Les expressions des alchimistes du moyen âge ont été traduites littéralement. Le symbolisme voilé de Platon même, est généralement mal interprété par le lettré moderne. Un jour viendra sans doute où on fera mieux. Alors, on se convaincra que la méthode de l’extrême nécessité fut pratiquée dans l’ancienne philosophie aussi bien que dans la moderne. Dès les premières époques de l’humanité, les vérités fondamentales de tout ce qu’il nous est donné de connaître sur la terre, furent soigneusement confiées à la garde des adeptes du sanctuaire. La différence des croyances et des pratiques religieuses était purement extérieure.
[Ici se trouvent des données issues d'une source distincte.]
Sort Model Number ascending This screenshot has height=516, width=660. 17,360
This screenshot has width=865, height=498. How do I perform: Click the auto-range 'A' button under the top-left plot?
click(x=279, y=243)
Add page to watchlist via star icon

Ces gardiens de la révélation divine primitive qui avait résolu tous les problèmes accessibles à l’intelligence humaine, étaient liés entre eux par une franc-maçonnerie universelle de science et de philosophie : ils formaient une chaîne ininterrompue autour du globe. C’est à la philologie et à la physiologie de trouver l’extrémité du fil. Alors, on verra que l’écheveau du mystère peut être débrouillé si l’on dégage une seule boucle des systèmes religieux antiques.

Faute d’avoir connu ces preuves ou, pour avoir refusé de les connaître, des hommes comme Hare et Wallace, avec d’autres penseurs de talent, ont été acculés dans l’impasse du spiritisme moderne. Les mêmes raisons ont réduit d’autres esprits, entièrement dépourvus d’intuition spirituelle, à se plonger dans un matérialisme grossier décoré de noms divers.
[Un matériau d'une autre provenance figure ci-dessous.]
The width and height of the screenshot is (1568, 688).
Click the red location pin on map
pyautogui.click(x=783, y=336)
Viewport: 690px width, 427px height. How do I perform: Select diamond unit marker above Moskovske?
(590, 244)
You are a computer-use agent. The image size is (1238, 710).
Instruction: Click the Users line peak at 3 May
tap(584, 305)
Mais nous ne voyons pas l’utilité de pousser plus loin cette étude. Selon la plupart de nos contemporains, il n’y eut qu’un jour de savoir ; à son aurore assistaient les philosophes anciens, et son midi radieux est à nous. Le témoignage de centaines de penseurs antiques et médiévaux est aussi inutile à nos expérimentateurs modernes que si le monde datait seulement de la première année de notre ère, que tout savoir était de date récente. Cependant, nous ne perdons ni espoir ni courage. Le moment est plus opportun que jamais pour passer en revue les philosophies antiques. Les archéologues, les philologues, les astronomes, les chimistes et les physiciens s’approchent de plus en plus de ce point où ils seront forcés de s’en occuper. La science physique a déjà atteint ses limites d’exploration, la théologie dogmatique voit tarir les sources de son inspiration. A moins que les signes précurseurs ne nous trompent, le jour est proche où le monde accueillera les preuves que les religions anciennes seules étaient en harmonie avec la nature et que la science antique embrassait tout ce qui peut être connu. Des secrets longtemps gardés pourraient être révélés, des livres longtemps oubliés, et des arts depuis longtemps perdus, pourraient être remis en lumière ; des papyrus et des parchemins d’une importance inestimable se retrouveront entre les mains d’hommes qui déclareront les avoir déroulés autour des momies ou trouvés dans les ténèbres des cryptes : Tablettes et piliers pourraient être exhumés, interprétés et leurs révélations sculptées surprendre les théologiens et confondre les savants. Qui connaît les possibilités de l’avenir ? Une ère de désillusion et de reconstruction va commencer. Que dis-je ? Elle est commencée déjà. Le cycle a presque accompli sa course. Un cycle nouveau est sur le point de naître. Les pages futures de l’histoire mettront en pleine évidence et prouveront absolument que :

S’il faut en croire nos ancêtres,

Des esprits sont descendus converser avec l’homme

Et lui ont révélé les secrets du monde inconnu.